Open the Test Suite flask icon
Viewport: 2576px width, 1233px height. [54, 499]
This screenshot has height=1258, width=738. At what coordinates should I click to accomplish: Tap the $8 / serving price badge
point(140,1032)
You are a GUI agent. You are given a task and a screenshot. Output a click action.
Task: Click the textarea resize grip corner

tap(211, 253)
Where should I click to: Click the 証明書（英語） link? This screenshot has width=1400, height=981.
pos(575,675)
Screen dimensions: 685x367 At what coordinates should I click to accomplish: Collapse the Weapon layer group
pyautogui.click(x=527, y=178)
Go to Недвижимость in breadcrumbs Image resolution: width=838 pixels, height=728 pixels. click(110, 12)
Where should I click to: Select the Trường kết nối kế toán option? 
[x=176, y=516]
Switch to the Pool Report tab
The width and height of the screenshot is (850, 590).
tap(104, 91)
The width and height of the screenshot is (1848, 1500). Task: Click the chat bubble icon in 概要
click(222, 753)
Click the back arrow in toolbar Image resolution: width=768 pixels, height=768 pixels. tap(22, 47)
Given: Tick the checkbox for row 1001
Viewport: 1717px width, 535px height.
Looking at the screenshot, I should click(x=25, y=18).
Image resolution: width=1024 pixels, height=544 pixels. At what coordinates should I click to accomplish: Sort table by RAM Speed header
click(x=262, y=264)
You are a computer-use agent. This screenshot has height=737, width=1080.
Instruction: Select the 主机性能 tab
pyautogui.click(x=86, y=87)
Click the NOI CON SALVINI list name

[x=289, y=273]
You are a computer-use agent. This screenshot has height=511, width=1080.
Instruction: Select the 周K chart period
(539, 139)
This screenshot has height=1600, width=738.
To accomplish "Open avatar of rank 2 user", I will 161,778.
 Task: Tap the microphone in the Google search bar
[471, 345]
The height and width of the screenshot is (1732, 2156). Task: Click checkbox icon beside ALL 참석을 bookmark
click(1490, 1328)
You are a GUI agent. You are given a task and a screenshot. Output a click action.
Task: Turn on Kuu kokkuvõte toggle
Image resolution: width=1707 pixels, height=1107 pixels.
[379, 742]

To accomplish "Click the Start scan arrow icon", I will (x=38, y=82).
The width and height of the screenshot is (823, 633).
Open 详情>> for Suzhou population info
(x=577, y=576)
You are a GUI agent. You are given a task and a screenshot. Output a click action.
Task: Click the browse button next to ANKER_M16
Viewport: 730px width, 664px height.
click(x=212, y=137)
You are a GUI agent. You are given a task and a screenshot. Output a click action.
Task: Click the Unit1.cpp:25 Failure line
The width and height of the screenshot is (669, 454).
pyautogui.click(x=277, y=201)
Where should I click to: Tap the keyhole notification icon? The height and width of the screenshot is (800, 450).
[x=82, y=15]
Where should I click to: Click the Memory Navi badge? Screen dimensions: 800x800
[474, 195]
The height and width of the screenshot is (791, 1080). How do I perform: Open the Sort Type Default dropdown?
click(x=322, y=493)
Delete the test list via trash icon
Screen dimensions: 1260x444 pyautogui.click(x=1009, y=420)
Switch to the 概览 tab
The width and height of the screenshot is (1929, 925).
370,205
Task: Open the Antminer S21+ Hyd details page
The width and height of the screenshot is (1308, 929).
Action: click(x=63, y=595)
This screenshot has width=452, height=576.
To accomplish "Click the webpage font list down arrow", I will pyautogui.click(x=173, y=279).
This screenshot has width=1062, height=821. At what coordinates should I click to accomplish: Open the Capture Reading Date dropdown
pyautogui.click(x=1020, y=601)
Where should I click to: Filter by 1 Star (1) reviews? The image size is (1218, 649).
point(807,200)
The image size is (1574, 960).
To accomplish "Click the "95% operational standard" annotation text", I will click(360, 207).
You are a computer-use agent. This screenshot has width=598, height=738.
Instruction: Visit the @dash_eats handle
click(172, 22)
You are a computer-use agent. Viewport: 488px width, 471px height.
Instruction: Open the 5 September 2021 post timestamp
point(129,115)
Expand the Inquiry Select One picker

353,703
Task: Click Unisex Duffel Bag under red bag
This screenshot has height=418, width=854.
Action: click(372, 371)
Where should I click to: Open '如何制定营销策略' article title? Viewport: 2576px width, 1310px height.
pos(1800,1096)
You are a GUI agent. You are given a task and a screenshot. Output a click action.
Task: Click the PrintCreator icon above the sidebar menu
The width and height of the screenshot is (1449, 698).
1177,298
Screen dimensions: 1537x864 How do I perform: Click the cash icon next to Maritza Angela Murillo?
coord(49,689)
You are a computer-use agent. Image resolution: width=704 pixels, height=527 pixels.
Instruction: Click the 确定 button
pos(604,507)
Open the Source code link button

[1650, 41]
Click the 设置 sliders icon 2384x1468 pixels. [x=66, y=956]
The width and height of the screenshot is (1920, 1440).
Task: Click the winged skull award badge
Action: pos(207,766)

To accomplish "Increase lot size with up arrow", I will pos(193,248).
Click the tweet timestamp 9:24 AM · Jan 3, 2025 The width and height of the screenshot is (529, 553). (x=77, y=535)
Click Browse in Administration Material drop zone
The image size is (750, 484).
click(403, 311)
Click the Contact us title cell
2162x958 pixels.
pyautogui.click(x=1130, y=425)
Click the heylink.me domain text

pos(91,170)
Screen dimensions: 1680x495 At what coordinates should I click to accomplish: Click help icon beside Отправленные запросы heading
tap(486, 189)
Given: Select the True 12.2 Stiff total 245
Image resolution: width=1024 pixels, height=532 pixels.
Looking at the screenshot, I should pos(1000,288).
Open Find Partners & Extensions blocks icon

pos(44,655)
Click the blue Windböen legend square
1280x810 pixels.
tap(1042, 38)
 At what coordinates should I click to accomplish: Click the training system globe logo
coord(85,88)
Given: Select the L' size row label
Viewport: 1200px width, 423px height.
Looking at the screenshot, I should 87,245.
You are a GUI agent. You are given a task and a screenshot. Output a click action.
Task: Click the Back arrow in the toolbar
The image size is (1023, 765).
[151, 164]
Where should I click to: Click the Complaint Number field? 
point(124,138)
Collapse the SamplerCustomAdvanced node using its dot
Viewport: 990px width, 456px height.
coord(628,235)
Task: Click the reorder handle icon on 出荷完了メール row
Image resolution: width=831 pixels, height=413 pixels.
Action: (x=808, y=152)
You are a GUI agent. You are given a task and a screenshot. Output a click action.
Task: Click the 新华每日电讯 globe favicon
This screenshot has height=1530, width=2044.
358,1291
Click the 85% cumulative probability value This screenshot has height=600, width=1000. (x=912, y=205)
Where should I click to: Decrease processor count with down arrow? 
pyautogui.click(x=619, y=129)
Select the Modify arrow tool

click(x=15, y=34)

*Directions for this task:* Please arrange the stretch of data above, from the line that contains "The width and height of the screenshot is (823, 633)." through the line that contains "point(807,200)", as a two-column CSV with the columns input and output. Each row should pair a text with its answer, with each value in one quoted field and line breaks turned into spaces.

*Finished task:*
input,output
"The width and height of the screenshot is (823, 633). Open 详情>> for Suzhou population info","(x=577, y=576)"
"You are a GUI agent. You are given a task and a screenshot. Output a click action. Task: Click the browse button next to ANKER_M16 Viewport: 730px width, 664px height.","click(x=212, y=137)"
"You are a GUI agent. You are given a task and a screenshot. Output a click action. Task: Click the Unit1.cpp:25 Failure line The width and height of the screenshot is (669, 454).","pyautogui.click(x=277, y=201)"
"Where should I click to: Tap the keyhole notification icon? The height and width of the screenshot is (800, 450).","[x=82, y=15]"
"Where should I click to: Click the Memory Navi badge? Screen dimensions: 800x800","[474, 195]"
"The height and width of the screenshot is (791, 1080). How do I perform: Open the Sort Type Default dropdown?","click(x=322, y=493)"
"Delete the test list via trash icon","Screen dimensions: 1260x444 pyautogui.click(x=1009, y=420)"
"Switch to the 概览 tab The width and height of the screenshot is (1929, 925).","370,205"
"Task: Open the Antminer S21+ Hyd details page The width and height of the screenshot is (1308, 929).","Action: click(x=63, y=595)"
"This screenshot has width=452, height=576. To accomplish ""Click the webpage font list down arrow"",","I will pyautogui.click(x=173, y=279)."
"This screenshot has width=1062, height=821. At what coordinates should I click to accomplish: Open the Capture Reading Date dropdown","pyautogui.click(x=1020, y=601)"
"Where should I click to: Filter by 1 Star (1) reviews? The image size is (1218, 649).","point(807,200)"